アンティークマン

 裸にて生まれてきたに何不足。

先生は叱る…でも、教えなければ

2014年07月14日 | Weblog
 小学2年生の社会科見学の引率(のサポート)を頼まれました。
 「野生の証明」のような児童が数人いる学級担当。一番大変なのが、ADHD(注意欠陥多動性障害)のU太くん(仮名)。なにしろ、家族でお祭りの縁日へ出かけて、迷子になり警察に補導された。…縁日は校区の目抜き通り、つまり勝手知ったる道…そこで迷子になったことで一躍有名人に。いきなり車道へ飛び出すなど、危機一髪の経験多数。その子に密着してほしいと…。

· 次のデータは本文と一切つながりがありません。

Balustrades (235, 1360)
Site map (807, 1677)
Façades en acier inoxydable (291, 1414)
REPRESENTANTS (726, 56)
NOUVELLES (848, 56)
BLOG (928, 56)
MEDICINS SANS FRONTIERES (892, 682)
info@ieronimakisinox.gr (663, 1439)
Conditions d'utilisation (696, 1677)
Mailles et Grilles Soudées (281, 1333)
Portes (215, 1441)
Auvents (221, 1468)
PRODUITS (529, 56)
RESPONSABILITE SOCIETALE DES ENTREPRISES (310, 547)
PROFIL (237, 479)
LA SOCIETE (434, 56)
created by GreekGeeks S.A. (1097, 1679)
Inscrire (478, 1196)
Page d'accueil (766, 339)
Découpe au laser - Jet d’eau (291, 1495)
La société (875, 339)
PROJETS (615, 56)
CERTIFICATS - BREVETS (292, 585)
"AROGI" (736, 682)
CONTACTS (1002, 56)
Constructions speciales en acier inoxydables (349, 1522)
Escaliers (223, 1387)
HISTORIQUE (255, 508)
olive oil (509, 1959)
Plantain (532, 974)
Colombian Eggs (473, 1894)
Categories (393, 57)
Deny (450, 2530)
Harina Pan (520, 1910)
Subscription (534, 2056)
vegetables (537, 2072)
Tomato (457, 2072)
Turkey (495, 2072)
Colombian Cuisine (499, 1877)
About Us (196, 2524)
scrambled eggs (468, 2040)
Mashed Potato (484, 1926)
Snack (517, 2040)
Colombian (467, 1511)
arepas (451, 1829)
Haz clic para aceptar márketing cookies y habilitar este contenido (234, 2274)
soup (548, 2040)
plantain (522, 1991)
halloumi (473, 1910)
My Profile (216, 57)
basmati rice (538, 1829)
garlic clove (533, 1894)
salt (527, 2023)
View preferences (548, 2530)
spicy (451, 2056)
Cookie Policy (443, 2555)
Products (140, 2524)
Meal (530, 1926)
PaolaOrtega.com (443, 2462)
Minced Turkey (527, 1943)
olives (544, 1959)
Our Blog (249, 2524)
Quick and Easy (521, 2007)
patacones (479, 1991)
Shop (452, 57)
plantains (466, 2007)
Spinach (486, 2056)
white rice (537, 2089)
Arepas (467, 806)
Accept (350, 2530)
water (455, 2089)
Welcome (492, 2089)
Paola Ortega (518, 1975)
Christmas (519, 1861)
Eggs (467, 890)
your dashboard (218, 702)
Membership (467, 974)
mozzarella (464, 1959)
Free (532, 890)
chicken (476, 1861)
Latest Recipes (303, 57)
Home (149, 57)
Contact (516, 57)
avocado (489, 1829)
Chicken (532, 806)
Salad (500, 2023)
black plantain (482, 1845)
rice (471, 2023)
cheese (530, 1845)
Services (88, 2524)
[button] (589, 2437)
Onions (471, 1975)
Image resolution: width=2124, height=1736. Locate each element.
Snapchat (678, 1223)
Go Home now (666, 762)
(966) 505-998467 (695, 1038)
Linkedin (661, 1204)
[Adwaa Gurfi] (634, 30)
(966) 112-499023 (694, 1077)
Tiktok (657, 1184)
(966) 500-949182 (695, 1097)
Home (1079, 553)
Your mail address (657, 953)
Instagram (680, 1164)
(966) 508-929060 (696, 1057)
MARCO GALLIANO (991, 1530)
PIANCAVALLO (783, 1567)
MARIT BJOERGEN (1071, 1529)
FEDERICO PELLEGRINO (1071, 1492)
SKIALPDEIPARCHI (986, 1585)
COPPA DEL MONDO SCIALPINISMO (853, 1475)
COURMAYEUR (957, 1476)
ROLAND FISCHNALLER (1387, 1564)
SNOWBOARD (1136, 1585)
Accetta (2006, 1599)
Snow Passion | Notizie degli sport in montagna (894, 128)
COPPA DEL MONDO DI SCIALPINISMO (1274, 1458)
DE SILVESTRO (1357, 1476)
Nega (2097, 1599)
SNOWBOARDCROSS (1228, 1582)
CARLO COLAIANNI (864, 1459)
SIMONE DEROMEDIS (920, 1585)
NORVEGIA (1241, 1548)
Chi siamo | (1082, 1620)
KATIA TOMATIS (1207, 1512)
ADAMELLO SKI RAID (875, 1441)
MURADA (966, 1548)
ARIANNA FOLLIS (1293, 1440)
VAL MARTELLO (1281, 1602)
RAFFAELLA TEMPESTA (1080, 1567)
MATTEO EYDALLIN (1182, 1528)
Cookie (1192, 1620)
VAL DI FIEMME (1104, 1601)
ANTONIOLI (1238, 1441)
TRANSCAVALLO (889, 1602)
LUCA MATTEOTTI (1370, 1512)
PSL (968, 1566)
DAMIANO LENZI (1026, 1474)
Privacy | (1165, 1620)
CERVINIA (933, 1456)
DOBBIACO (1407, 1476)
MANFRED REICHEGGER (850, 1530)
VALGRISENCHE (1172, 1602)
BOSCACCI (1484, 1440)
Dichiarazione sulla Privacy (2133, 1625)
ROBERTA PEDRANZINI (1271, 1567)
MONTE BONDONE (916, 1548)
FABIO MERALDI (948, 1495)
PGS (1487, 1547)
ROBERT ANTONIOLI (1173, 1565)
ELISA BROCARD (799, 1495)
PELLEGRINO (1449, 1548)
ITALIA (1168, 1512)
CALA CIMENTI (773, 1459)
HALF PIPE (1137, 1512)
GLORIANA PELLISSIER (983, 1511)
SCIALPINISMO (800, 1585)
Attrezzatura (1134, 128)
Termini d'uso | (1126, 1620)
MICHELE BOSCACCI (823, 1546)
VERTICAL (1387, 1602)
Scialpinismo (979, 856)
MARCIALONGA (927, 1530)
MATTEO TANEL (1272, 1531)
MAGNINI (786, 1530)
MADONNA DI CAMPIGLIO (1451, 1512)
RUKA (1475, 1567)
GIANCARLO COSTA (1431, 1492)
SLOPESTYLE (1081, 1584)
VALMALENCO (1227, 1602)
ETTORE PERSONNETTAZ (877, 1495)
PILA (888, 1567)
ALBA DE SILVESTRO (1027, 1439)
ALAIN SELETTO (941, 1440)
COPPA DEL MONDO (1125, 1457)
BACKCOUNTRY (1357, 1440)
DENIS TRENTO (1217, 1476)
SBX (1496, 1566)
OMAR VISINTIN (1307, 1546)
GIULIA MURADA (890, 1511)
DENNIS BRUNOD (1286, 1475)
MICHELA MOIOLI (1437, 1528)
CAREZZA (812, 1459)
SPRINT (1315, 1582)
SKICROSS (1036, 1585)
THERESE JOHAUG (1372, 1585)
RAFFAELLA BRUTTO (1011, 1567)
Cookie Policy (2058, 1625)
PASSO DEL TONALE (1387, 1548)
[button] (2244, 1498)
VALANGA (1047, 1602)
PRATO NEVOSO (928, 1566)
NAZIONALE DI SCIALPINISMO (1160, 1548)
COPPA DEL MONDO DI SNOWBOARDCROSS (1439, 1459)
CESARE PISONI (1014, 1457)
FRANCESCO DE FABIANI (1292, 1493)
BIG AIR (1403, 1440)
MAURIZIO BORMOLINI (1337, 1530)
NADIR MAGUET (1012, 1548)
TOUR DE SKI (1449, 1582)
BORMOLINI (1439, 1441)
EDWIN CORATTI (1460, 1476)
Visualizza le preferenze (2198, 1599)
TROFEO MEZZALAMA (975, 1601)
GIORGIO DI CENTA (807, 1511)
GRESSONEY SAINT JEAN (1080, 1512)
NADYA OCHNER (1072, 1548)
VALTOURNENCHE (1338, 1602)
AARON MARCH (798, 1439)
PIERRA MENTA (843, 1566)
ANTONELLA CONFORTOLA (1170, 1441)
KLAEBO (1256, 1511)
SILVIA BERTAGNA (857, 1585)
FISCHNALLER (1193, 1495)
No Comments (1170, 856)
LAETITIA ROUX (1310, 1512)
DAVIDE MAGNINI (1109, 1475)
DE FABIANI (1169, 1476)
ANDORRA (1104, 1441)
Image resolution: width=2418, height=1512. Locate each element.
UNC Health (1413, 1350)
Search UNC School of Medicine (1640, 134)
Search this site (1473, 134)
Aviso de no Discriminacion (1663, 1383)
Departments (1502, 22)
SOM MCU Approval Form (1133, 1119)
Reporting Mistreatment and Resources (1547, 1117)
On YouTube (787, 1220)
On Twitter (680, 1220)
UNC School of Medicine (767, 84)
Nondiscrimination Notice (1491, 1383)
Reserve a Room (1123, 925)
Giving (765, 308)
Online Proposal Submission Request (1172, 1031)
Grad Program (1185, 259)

 いやしくも、児童心理学の大家(大過ではない)であり、実践家である私にとって、ADHDの子を2~3時間面倒を見るなんて、朝飯前。U太は、社会科見学の間中も私の手を握り、ほかの子が私に近づくと威嚇して追い払っていました。
 どんな手法を使ったのかって?学校から、目的地である、「JRの駅、バスターミナル」までの道すがら、「テレビでやっていた水戸黄門の主題歌」を、ずっと歌っていただけなんですけどね。数回歌ったところで、私の周囲10人ほどの子ども達の大合唱となり…「♪…人生楽ありゃくもあるさー…」異様な集団と化していました。
 ADHDには水戸黄門が効くのかって?歩きながらの場合は効きます。

 さて、定年間近と思われる女性教員も引率しておりましてた。帰途で小走りに列から離れた女子児童に、この老女教員が言いました…
 「列を乱したら給食(を)食べさせないよ!」
 この言葉に児童がどんな反応をしたか?私は、児童心理学の看板を下ろそうかなと思うほど驚きました。全く予想外の言葉…。老女教員に対して児童たちは…
 「どうして、こんなことぐらいで給食を食べさせてもらえないの?」
 「信じられない」
 「おかしいんじゃないの?」
 びっくりしました。反抗なんてもんじゃない。バカ扱いですよ。これだもの、私に、「引率の補助」を頼まなければならない。私と手をつないでいるU太くんまでも…
 「バカでねんだ(バカじゃなかろうか)!」と。

 私は悪いとは思いつつ、老女教員の横顔を盗み見ました。彼女は児童の反抗にお手上げ、鳩が豆鉄砲を食らったような間の抜けた顔をしておりました。

 夏目漱石の先生論に…
 「叱る権利をもつ先生はすなわち、教える義務をももっている」
 「先生は規律をただすため、秩序を保つために、権利を十分使うであろう」
 老女教員は、権利を行使して、叱りました。しかし、教えなかった。教えないから、規律も秩序もただせなかった。